Every so often, a reader will send me a photo of a wild critter, throw themselves at the mercy of the court, and ask the age-old question: What is this?
Sometimes, I’m stumped. Much of the time, I have a pretty good idea. But all of the time, I ask for a second opinion.
The reason: Long ago, I learned that there are thousands of critter-experts here in Maine. Mess up on an animal ID, and you’ll hear about it. Immediately … and repeatedly.
Birders are particularly enthusiastic, I have found. But that’s another story.
As a member of the outdoors team working for the daily newspaper that nearly sits on the edge of the wilderness, we also get phone calls from readers seeking help. Again, I usually seek a second opinion.
How do you trap a skunk? Call an animal control officer. How do you stop the hawks from eating the birds at my feeder? Call Bob Duchesne. How can I finally bag my first deer? Your guess is as good as mine … and I’ve yet to fill my tag after years of hunting.
One time, a woman called me looking to identify an animal she’d not even seen. This, I’m proud to say, was one of my proudest moments.
“I heard this animal,” she told me. “It was big. I could hear it walking on the paving stones outside my bedroom. Then it made a noise.”
“I’m not sure I can help you,” I told her. “Unless … you can make the noise for me.”
She did, perfectly grunting out the call of a bull moose. That noise, I knew. And not even the critter-experts could have disagreed with me … because she didn’t call them.
Earlier this week, I received an email that was more or less typical: Andy Koziol of Holden saw a critter, took a photo, and said his friends were of two opinions. Some said the cat was a bobcat. Others saw a lynx.
Luckily, nobody called it a mountain lion … that happens quite a bit, too.
My response: In typical fashion, I sent it along to Jennifer Vashon, a biologist with the Maine Department of Inland Fisheries and Wildlife. Then I told Koziol that Vashon is usually very prompt with her responses to such questions, and we ought to hear something from her soon.
By the time I finished emailing him, her response was in my in-box.
“It is a bobcat,” Vashon wrote. Then she explained why.

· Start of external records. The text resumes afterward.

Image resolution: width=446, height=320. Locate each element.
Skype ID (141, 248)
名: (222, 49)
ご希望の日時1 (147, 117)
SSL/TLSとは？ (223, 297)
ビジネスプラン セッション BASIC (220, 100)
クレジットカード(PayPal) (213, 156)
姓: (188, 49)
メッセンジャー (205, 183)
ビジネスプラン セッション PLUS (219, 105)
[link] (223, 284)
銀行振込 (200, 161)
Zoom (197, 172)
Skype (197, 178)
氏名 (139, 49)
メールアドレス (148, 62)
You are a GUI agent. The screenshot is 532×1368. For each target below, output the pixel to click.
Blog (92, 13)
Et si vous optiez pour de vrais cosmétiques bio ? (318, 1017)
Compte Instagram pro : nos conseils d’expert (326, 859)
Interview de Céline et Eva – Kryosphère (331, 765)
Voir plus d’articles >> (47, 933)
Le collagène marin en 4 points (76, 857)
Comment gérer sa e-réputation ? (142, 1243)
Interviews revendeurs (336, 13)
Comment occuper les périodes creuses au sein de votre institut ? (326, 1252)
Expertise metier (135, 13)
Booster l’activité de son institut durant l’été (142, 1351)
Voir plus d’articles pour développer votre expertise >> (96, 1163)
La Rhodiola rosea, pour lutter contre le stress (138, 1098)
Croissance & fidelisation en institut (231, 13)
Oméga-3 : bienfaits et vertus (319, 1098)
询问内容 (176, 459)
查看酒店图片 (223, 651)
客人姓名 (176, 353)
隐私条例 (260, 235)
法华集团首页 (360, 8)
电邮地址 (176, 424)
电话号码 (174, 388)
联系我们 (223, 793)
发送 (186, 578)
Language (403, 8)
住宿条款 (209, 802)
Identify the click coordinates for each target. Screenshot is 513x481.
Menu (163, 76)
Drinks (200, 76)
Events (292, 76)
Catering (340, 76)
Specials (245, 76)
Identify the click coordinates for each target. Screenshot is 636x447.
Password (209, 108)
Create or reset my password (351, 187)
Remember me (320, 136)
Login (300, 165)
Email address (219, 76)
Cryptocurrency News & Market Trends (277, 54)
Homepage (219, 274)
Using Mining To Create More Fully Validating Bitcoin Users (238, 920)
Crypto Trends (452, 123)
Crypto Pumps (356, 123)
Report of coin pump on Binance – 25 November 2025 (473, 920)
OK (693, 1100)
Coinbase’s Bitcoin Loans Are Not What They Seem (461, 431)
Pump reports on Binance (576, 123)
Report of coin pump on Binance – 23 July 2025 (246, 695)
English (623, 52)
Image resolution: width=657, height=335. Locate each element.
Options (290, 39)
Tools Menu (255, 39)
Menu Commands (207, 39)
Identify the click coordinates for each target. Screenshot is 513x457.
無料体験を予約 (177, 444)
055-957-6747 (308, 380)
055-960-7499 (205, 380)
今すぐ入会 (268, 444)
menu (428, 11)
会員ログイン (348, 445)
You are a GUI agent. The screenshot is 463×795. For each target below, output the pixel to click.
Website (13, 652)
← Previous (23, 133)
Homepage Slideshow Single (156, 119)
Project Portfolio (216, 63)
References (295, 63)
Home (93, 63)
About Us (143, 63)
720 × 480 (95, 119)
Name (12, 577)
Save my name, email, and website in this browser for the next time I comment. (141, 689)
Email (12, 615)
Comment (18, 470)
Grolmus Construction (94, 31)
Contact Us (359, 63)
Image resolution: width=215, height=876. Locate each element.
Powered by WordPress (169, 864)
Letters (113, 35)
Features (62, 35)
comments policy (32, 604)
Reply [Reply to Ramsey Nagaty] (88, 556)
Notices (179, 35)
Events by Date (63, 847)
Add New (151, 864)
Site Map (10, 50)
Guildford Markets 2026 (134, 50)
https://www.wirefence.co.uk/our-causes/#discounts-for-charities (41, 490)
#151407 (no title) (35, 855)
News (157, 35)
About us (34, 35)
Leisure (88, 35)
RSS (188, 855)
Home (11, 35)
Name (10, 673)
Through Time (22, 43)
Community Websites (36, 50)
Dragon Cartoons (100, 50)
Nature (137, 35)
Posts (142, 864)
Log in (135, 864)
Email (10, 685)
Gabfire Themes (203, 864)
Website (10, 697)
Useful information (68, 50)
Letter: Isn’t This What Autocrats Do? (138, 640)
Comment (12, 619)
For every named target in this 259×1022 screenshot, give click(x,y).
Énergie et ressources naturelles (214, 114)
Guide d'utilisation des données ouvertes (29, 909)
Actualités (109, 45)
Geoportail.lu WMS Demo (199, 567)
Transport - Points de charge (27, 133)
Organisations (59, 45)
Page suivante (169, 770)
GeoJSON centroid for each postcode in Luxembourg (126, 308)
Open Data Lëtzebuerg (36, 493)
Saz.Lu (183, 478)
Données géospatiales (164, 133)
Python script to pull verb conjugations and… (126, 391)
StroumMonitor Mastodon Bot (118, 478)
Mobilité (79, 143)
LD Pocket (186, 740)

That’s really why I’m sharing the photo today: The more we learn from the experts, the more likely we’ll be to correctly identify the next bobcat (or lynx) we see.
“Lynx have a dark black bar on the outside edge of the facial ruff,” she wrote. “Also, the white throat of a bobcat is more evident than on a lynx, likely due to the brown coat of a bobcat and more gray coat of a lynx. [This cat] also appears to have short ear tufts — again, bobcat. Lynx have longer ear tufts, greater than one inch.”
Then Vashon got to the crux of the matter: Many of us can ID a lynx when we get a gander of its oversized hind feet. In this photo, they’re obscured. In this case, Vashon took an educated guess based on her other observations.
“The feet are hard to see in the picture, but they, too, appear small (proportional to the animal),” she wrote. “Lynx have pretty large feet, almost like a puppy that hasn’t grown into its paws.”
So there you have it: This critter is a bobcat.
And as always, if you’ve got questions about what’s been creeping around in your backyard, feel free to send ‘em along to me. I’d be glad to take a guess … and even more happy to ask for an expert second opinion for you.